• [EXERCISE DETAILS]: Recast the entries below as a Markdown table with the columns Row and Line, giving each non-blank line its own numbered row. Leave out the pictures.

Location data for words and elements
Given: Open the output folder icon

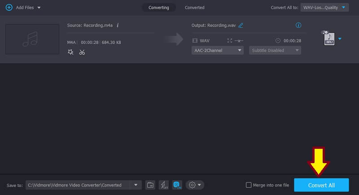Looking at the screenshot, I should click(150, 185).
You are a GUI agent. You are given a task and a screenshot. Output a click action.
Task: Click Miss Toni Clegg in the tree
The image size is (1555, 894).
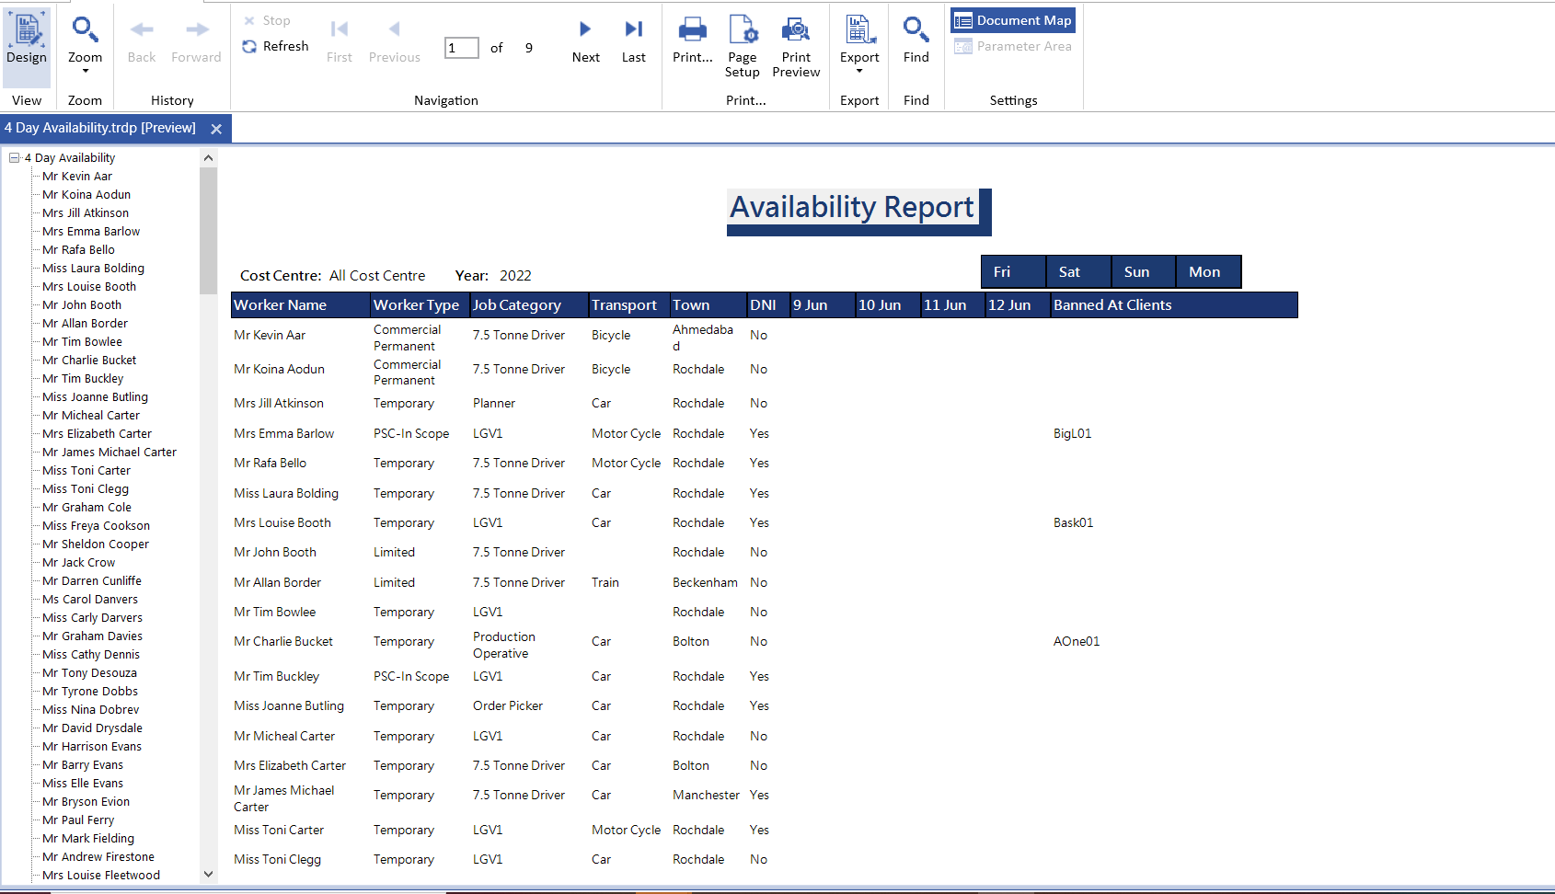[86, 489]
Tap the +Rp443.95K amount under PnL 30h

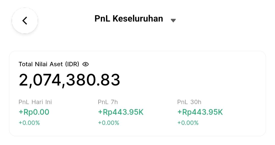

• [RESPONSE]:
| Row | Line |
|---|---|
| 1 | Given: Open the output folder icon |
| 2 | Looking at the screenshot, I should click(150, 185). |
| 3 | You are a GUI agent. You are given a task and a screenshot. Output a click action. |
| 4 | Task: Click Miss Toni Clegg in the tree |
| 5 | The image size is (1555, 894). |
| 6 | [86, 489] |
| 7 | Tap the +Rp443.95K amount under PnL 30h |